The tokens "The answer is" are identical, but the activations should differ based on what action is required.

### Hypothesis

If AQ theory is correct:
- Same surface tokens + different context = different activation patterns
- Context determines which AQ excite, not the tokens themselves
- Activations for "The answer is" should cluster by CONTEXT TYPE, not by token identity

### Why This Matters

This directly tests the claim that context SELECTS which AQ excite from the weight field.

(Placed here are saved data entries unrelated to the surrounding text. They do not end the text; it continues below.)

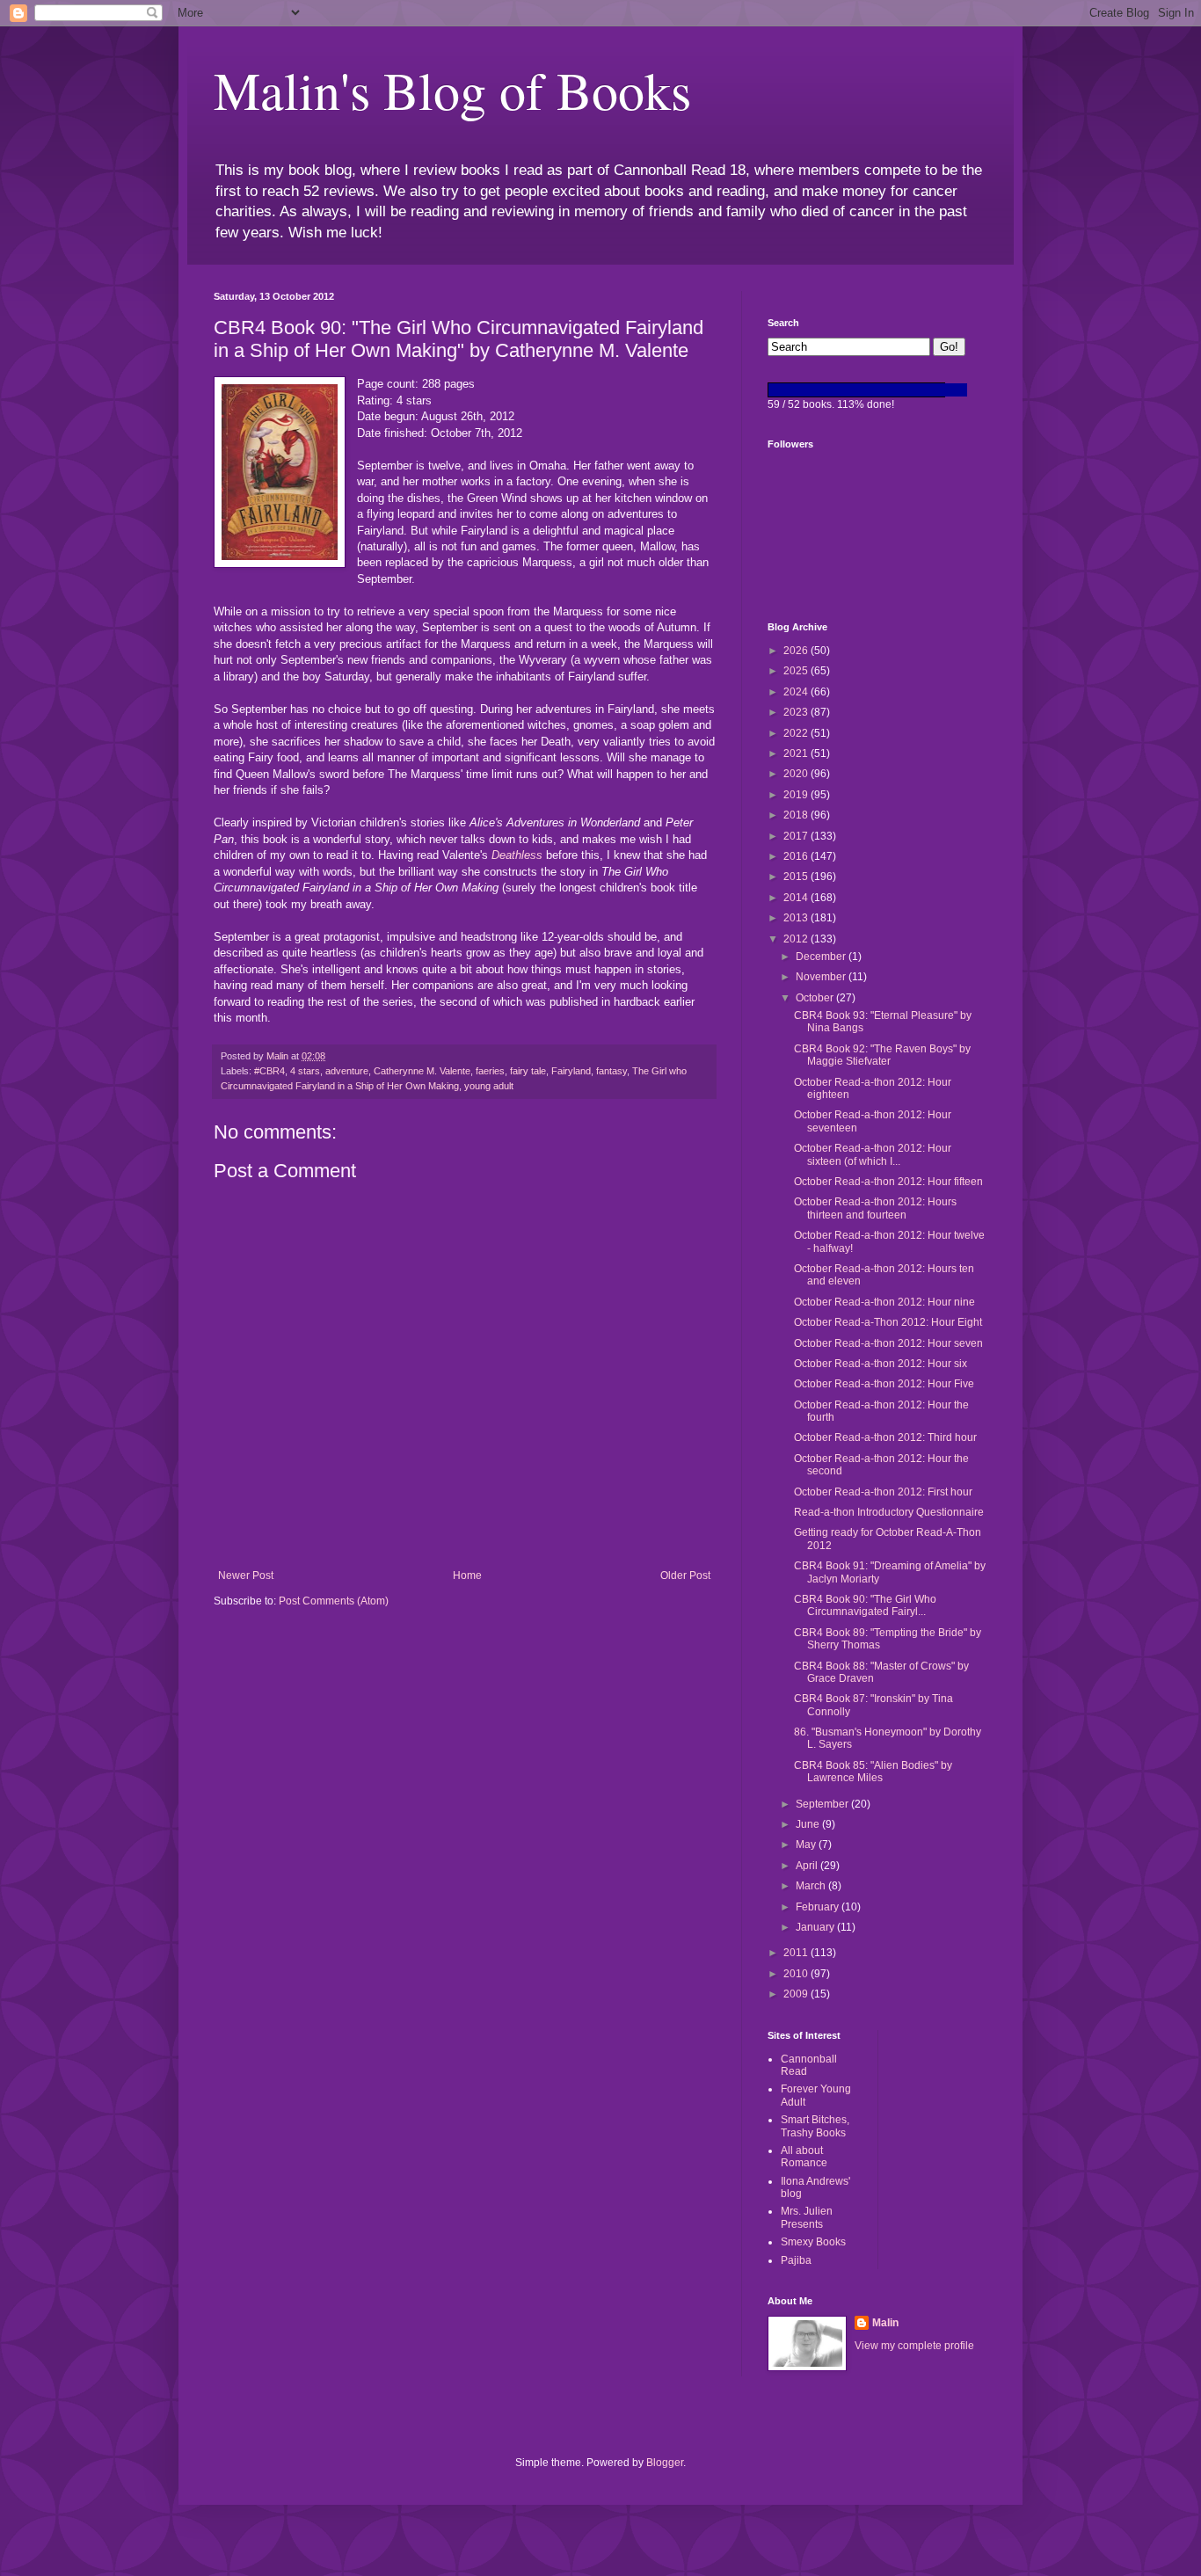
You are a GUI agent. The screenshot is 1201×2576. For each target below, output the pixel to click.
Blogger (664, 2462)
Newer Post (245, 1575)
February (818, 1907)
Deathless (516, 855)
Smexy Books (813, 2242)
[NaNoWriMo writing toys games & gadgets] (877, 389)
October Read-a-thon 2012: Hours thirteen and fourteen (875, 1208)
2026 (797, 650)
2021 (797, 753)
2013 (797, 918)
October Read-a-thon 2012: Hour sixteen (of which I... (872, 1154)
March (812, 1886)
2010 (797, 1974)
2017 (797, 836)
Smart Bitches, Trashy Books (815, 2126)
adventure (346, 1071)
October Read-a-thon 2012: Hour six (880, 1363)
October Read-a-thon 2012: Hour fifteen (888, 1181)
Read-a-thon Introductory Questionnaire (889, 1512)
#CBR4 (269, 1071)
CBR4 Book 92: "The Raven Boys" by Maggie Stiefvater (882, 1055)
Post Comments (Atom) (334, 1601)
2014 (797, 897)
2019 (797, 795)
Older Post (685, 1575)
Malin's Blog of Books (452, 90)
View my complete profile (914, 2346)
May (807, 1844)
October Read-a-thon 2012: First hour (883, 1492)
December (822, 956)
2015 (797, 876)
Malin (885, 2323)
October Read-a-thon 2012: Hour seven (888, 1343)
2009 (797, 1994)
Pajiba (796, 2260)
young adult (488, 1086)
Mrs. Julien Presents (807, 2217)
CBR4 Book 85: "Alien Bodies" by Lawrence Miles (873, 1771)
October (816, 998)
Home (467, 1575)
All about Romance (804, 2156)
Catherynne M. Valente (422, 1071)
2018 (797, 815)
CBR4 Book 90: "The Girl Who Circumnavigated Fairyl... (865, 1605)
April (808, 1865)
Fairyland (571, 1071)
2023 (797, 712)
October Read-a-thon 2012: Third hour (885, 1437)
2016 (797, 856)
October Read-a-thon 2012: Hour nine (884, 1302)
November (822, 977)
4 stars (305, 1071)
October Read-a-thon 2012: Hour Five (884, 1384)
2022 (797, 733)
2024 (797, 692)
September (823, 1804)
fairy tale (528, 1071)
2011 (797, 1953)
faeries (490, 1071)
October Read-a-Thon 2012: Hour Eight (888, 1322)
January (816, 1927)
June (809, 1824)
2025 (797, 671)
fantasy (611, 1071)
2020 (797, 774)
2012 (797, 939)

If activations were purely token-based, "The answer is" would always produce similar patterns.
If activations are context-controlled (AQ theory), the same tokens produce different patterns based on what came before.

---

## 1. Setup and Installation

In [None]:
# Install dependencies (uncomment for Colab)
!pip install transformers torch numpy scikit-learn matplotlib seaborn -q

In [None]:
import torch
import torch.nn as nn
from transformers import AutoModelForCausalLM, AutoTokenizer
import numpy as np
from sklearn.decomposition import PCA
from sklearn.metrics import silhouette_score, pairwise_distances
from sklearn.preprocessing import StandardScaler
import matplotlib.pyplot as plt
import seaborn as sns
from typing import Dict, List, Tuple, Optional
from dataclasses import dataclass, field
import warnings

warnings.filterwarnings('ignore')

# Check device
DEVICE = "cuda" if torch.cuda.is_available() else "cpu"
print(f"Device: {DEVICE}")
print(f"PyTorch version: {torch.__version__}")

## 2. Configuration

In [None]:
@dataclass
class ExperimentConfig:
    """Configuration for Context-Controlled Excitation experiment."""
    model_name: str = "gpt2"
    layers_to_probe: List[int] = field(default_factory=list)
    random_seed: int = 42
    
    def __post_init__(self) -> None:
        if not self.layers_to_probe:
            if "gpt2" in self.model_name.lower():
                self.layers_to_probe = [0, 3, 6, 9, 11]
            elif "pythia" in self.model_name.lower():
                self.layers_to_probe = [0, 2, 4, 5]
            else:
                self.layers_to_probe = [0, 3, 6, 9, 11]
        
        np.random.seed(self.random_seed)
        torch.manual_seed(self.random_seed)


config = ExperimentConfig()
print(f"Model: {config.model_name}")
print(f"Layers to probe: {config.layers_to_probe}")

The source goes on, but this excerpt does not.